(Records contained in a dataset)
........
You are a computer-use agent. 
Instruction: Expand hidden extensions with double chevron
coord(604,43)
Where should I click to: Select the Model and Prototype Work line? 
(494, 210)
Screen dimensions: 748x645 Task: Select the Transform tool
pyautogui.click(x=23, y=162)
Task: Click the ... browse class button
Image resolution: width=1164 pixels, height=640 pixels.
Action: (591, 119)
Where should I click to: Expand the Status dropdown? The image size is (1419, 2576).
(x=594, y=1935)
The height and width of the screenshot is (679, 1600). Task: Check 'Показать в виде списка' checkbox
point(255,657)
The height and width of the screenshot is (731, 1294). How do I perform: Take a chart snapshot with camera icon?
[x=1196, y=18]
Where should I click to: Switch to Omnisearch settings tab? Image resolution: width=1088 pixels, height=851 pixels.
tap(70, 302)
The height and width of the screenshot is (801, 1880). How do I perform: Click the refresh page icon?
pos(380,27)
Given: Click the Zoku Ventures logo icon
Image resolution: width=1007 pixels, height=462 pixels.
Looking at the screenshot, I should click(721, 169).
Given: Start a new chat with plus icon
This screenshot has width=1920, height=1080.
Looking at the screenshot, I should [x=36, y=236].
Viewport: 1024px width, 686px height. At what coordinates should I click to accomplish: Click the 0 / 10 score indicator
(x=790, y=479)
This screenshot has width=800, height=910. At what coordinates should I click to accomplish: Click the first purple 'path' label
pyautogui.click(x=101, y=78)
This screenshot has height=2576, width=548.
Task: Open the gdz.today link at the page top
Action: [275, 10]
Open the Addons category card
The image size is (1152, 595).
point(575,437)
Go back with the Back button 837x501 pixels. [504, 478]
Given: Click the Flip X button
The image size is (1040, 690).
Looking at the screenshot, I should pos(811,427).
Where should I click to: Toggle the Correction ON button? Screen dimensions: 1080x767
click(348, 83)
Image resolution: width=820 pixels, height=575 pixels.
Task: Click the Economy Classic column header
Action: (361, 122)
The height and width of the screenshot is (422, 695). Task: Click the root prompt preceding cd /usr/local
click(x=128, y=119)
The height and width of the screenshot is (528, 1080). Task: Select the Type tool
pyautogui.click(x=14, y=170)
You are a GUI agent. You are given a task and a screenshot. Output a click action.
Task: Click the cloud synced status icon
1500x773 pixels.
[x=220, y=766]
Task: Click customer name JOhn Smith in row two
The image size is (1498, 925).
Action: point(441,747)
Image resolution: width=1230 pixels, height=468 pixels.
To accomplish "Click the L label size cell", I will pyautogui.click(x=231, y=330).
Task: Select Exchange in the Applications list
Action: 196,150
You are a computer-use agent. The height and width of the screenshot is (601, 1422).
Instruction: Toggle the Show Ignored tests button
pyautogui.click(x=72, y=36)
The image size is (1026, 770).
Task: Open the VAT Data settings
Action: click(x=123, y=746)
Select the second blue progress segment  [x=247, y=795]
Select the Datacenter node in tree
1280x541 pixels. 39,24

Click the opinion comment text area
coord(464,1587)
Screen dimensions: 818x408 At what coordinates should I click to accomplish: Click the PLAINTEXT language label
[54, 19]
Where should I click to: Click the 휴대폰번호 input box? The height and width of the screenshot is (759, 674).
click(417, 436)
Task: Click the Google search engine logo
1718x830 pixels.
........
Please go through the data above and copy every line that has the word "agent".

You are a computer-use agent. 
You are a GUI agent. You are given a task and a screenshot. Output a click action.
You are a computer-use agent. The height and width of the screenshot is (601, 1422).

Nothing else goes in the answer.